Two police cars stopped in front of the gallery. We crossed the street, I kept my distance in order not to be confused with the demonstrators. The tall boy was handcuffed, the girl with the flyers kept pushing her way up to the front, it seemed as though she wanted to be arrested. Five protestors were taken away, the others were chased off with batons.
‘You can go inside now,’ she said as she passed.
The wheels of her shopping cart rattled on the concrete. The incident seemed to have made no impression on her. She smiled in a way I couldn’t figure.
You could call it my introduction to my father. In the flesh. I strolled past his work slowly, trying to see in it the world of his thoughts. The mind of a man turned inside out. A series of paintings on rough wooden panels, all unevenly sawed. They looked like dark landscapes, uprooted as though by war. Each had a vanishing point, a darkness where the earth seemed to swallow itself. Once that black hole had caught your eye, everything seemed to move towards it like a mudslide off a hill. The catalog noted that the works were displayed behind Plexiglas; in view of the maker’s controversial reputation, vandalism could not be ruled out.
In the middle of the gallery a black square had been cordoned off, made from tarps hanging from ceiling to floor. Abgrund was being shown inside it. I struggled with the tarpaulin until I found an opening. Flickering images on the screen, vibrating blue light. Wooden benches had been arranged in close rows, as in a church, and I was the only visitor. The film ran in a loop, I came in somewhere in the middle. Heavy thuds like mortar fire, a cloud of dust in the distance. The camera, perched on someone’s shoulder, moved towards it. Then that voice, rambling amid a landscape of boulders.

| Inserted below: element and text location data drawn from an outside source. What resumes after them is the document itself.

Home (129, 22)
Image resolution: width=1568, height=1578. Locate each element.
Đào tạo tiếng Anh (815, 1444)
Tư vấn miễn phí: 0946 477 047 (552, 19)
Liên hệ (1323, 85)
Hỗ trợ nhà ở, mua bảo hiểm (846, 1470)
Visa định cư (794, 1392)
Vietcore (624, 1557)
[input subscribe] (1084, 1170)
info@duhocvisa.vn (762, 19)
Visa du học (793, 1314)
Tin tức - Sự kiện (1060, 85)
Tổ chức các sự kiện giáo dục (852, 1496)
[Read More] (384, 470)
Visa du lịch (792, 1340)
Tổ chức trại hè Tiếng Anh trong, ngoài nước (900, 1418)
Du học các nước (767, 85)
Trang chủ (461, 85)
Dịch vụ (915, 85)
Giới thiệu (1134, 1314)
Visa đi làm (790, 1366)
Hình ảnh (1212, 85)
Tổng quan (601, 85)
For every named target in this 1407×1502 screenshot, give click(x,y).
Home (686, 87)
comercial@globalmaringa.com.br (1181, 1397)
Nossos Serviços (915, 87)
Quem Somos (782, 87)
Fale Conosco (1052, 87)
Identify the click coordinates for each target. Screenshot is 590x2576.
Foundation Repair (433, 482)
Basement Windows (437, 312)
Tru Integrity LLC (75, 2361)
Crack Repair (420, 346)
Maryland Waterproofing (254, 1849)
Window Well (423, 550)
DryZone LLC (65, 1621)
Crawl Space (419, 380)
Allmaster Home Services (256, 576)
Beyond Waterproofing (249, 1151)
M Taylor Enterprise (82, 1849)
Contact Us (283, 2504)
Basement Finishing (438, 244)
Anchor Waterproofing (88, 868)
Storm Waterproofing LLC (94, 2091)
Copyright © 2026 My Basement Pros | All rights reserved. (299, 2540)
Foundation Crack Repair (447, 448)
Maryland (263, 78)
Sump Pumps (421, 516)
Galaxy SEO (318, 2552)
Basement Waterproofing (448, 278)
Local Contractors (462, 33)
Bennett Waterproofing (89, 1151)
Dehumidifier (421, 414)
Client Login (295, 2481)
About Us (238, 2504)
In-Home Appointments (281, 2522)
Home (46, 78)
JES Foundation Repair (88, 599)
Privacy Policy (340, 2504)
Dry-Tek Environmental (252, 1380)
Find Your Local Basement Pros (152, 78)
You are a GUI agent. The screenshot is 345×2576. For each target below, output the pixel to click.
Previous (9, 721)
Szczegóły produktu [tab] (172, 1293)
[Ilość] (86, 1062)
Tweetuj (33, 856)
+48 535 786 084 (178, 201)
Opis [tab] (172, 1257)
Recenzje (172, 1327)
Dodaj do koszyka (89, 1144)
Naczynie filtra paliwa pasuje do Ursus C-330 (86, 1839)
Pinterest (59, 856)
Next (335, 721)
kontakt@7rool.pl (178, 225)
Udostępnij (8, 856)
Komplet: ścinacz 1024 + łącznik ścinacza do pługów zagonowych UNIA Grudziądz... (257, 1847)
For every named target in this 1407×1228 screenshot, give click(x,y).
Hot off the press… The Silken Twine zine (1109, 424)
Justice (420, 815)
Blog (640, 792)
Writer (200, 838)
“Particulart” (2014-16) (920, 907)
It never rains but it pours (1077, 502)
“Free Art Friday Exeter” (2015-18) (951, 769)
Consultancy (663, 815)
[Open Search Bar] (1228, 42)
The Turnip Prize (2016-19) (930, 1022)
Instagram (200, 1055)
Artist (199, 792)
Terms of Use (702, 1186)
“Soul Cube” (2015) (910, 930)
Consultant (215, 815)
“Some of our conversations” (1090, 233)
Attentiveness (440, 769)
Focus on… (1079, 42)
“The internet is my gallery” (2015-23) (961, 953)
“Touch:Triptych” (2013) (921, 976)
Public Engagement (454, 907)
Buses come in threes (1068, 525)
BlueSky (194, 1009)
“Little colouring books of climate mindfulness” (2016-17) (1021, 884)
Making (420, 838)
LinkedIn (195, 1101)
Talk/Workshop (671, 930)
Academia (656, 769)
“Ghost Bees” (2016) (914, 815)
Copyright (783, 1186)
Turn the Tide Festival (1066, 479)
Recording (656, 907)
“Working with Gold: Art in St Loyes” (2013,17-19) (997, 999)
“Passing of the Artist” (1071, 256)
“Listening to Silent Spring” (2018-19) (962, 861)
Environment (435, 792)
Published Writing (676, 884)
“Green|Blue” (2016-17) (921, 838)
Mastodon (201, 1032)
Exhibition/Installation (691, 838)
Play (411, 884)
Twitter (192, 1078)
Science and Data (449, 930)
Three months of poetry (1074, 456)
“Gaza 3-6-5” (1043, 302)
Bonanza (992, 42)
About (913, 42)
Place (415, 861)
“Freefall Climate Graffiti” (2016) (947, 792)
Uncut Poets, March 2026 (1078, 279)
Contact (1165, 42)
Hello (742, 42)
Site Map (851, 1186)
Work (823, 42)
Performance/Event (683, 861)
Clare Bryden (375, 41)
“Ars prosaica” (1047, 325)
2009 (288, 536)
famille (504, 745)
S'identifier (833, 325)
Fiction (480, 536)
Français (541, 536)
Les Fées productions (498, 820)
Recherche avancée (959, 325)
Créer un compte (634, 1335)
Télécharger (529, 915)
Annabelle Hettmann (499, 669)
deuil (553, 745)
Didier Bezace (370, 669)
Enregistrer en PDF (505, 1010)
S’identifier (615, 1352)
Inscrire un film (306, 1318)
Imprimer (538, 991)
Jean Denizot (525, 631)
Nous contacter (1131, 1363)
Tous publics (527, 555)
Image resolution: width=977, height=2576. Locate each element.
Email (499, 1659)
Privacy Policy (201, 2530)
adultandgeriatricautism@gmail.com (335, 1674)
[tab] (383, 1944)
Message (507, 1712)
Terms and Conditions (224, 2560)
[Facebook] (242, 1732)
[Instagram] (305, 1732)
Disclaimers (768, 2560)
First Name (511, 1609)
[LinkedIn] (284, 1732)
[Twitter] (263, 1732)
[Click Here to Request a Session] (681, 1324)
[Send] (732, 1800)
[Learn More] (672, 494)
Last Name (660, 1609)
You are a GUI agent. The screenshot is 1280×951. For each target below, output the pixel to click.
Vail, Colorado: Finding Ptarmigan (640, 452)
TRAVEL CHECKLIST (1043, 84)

‘The absolute core. . cracking the shell.’
It was the first time I’d ever heard his voice. My breath caught in my throat. Hello, father. His English was like that of the SS officers in war movies. I tried to figure out what I was looking at. A man in a ruin of his own making. His mumbling.
‘The West. Oh, how we laughed at the West!’
He aimed the camera at the mountain in the distance. I was squinting, trying to make out whether there was anything worth seeing, looking for things camouflaged, when an explosion tore away the mountainside; dust, grit, chaos. The voice guided the viewer to the earth turned inside out. A rumbling, the camera’s eye looked up, more stone rolling down the slope.